There are, however, two distinct notes in the color effects of glacière caves and these may be described as the partly subterranean, or as the wholly subterranean. In the former case the local tints stand out more clearly. For instance, at the Kolowratshöhle the ice is beautifully transparent and of a pale ochre-greenish hue: the limestone rocks are streaked with iron, and thus have a reddish hue, while, owing to the entrance admitting plenty of daylight, the effect is only semi-subterranean. Again, at Chaux-les-Passavant plenty of daylight is admitted: the rocks are a yellowish brown, and the ice is white and blue. At the Schafloch or the Frauenmauer, on the contrary, the effect is wholly subterranean: daylight is so completely absent that black is the predominating note, the ice itself looking gray. Dóbsina is an exception, as, thanks to the electric light, white is the conspicuous tone, even though rocks and shadows dull many places and corners into a sombre gray.

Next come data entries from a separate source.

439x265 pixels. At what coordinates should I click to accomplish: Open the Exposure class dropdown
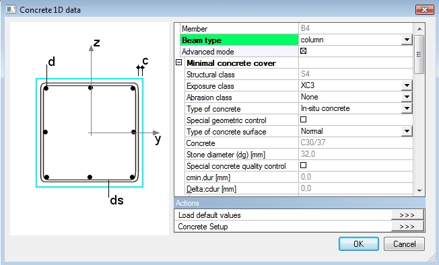pyautogui.click(x=407, y=85)
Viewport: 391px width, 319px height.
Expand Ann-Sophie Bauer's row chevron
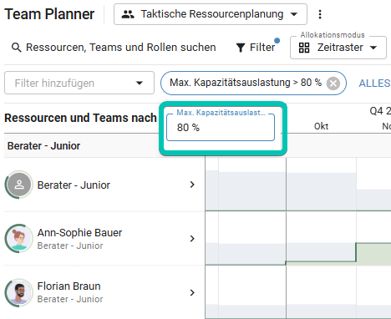point(192,239)
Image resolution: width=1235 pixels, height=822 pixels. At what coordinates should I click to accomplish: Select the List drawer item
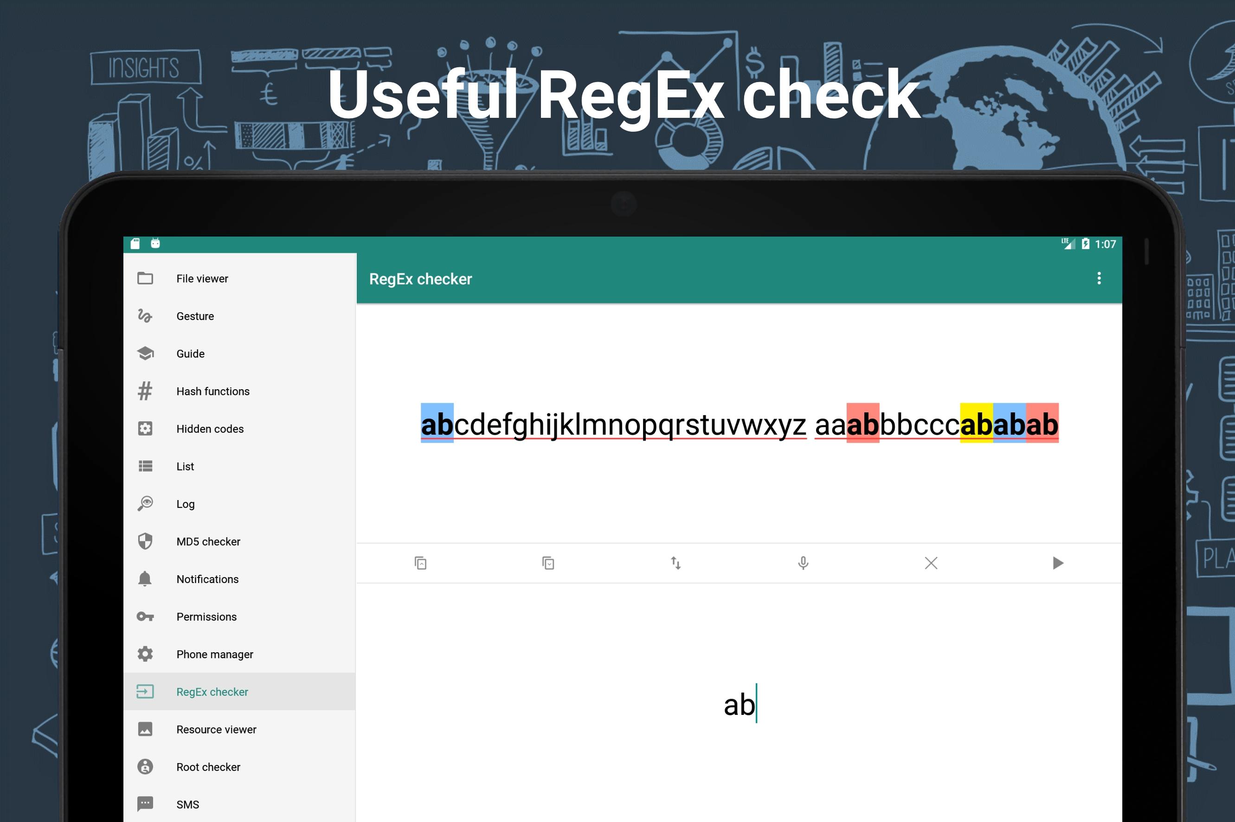pyautogui.click(x=240, y=467)
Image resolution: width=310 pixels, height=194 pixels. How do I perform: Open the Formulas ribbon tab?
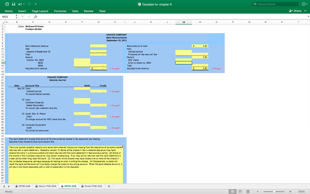[60, 11]
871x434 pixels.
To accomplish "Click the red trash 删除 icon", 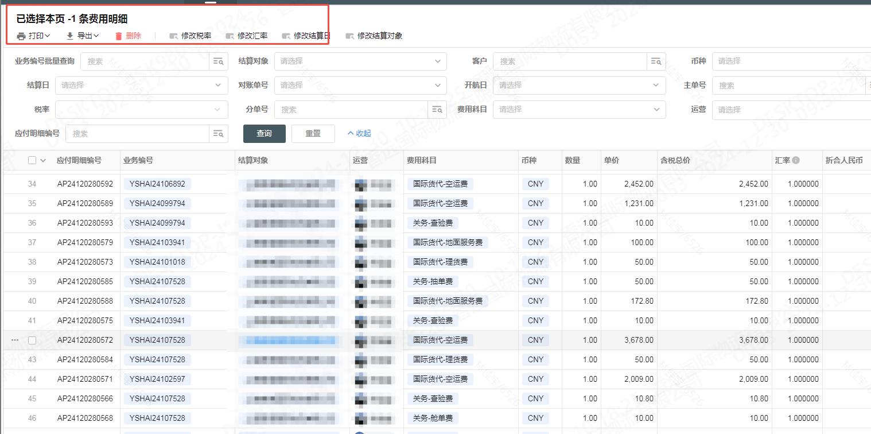I will [119, 36].
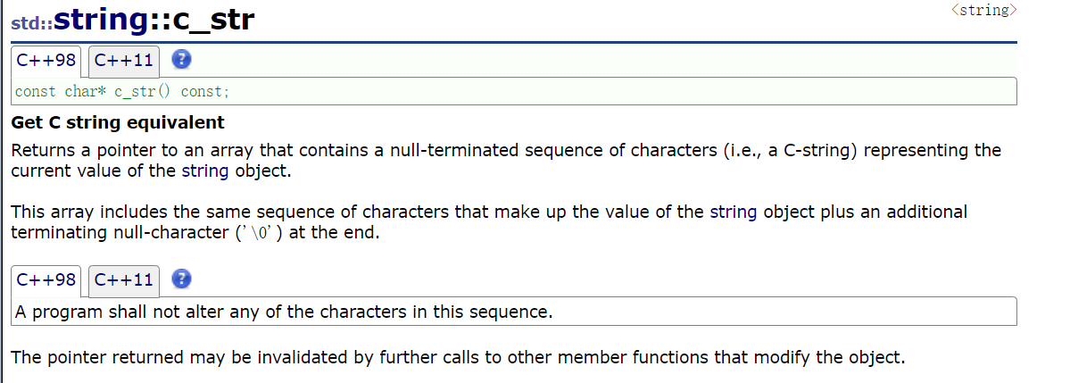Image resolution: width=1070 pixels, height=383 pixels.
Task: Switch to the C++11 tab above the prototype
Action: pos(124,62)
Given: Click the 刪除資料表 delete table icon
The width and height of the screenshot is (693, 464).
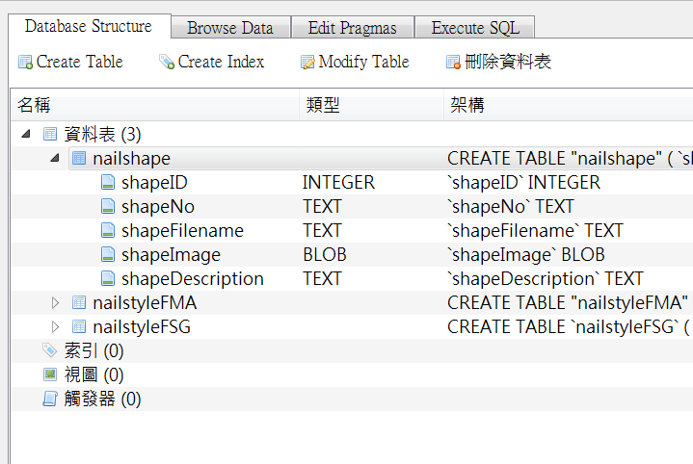Looking at the screenshot, I should [x=453, y=63].
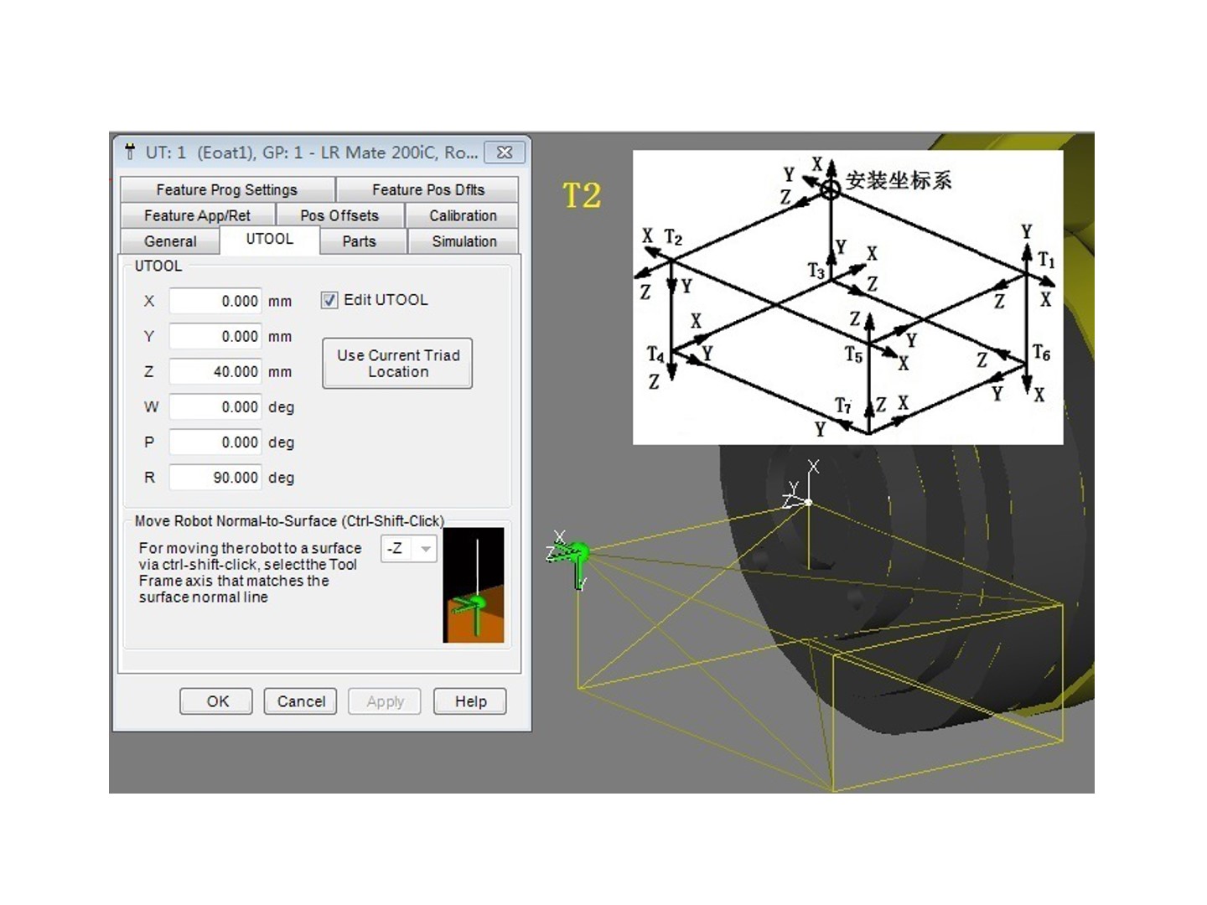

More than once, on returning to daylight from the intense blackness of a cave, I have seen the rocks near the entrance appear a dark blue color, exactly simulating moonlight. This effect is common to both glacière caves and ordinary caverns. It is a striking but rare phenomenon, and depends apparently on the shape of the cave. This moonlight effect only seems to occur when a cave makes an elbow directly after the mouth and then goes straight for some distance. When the daylight is actually in sight, the moonlight impression vanishes.

Carbonic Acid Gas.—Carbonic acid gas, judging from the most recent explorations, is more of a rarity in rock caves with normal temperatures than is generally supposed. There appears to be only one case on record where this gas was observed in a cold cave. This was in the Creux-de-Souci,[33] which is rather a cold than a freezing cavern, but which on one occasion was found to contain snow, and whose temperature is always extremely low. From the present state of knowledge, therefore, it may be assumed that if carbonic acid gas does form in glacière caves, it does so only seldom.

[33] See Part III.: [page 207].

Fauna.—No attention whatever has been paid, practically as yet, as to whether any distinctive animal life exists in glacières. So far, I have seen none myself. The Rev. G. F. Browne, in four instances, found a large red-brown fly nearly an inch long, which is supposed to be Stenophylax Hieroglyphicus of Stephens; and at Chapuis, he obtained an ichneumon of the genus Paniscus. At Font d’Urle, Monsieur Villard captured a blind specimen of a coleoptera, Cytodromus dapsoïdes. A variety of rotifer, Notholca longispina, is now living in the Creux-de-Souci. In Skerisora, remains of bats have been found, not very different from those now living in the neighborhood.[34] It is, in any case, certainly remarkable that the same kind of fly should have been discovered in several glacières in different localities; and it may some day be shown that there is a special insect fauna. Certainly the subject is worth investigating.[35]

[34] See Part I.: Ausable Pond, [page 81], and Part III.: Creux-de-Souci, [page 207]; Font d’Urle, [page 213]; Chapuis, [page 216]; La Genollière, [page 219]; Skerisora, [page 245].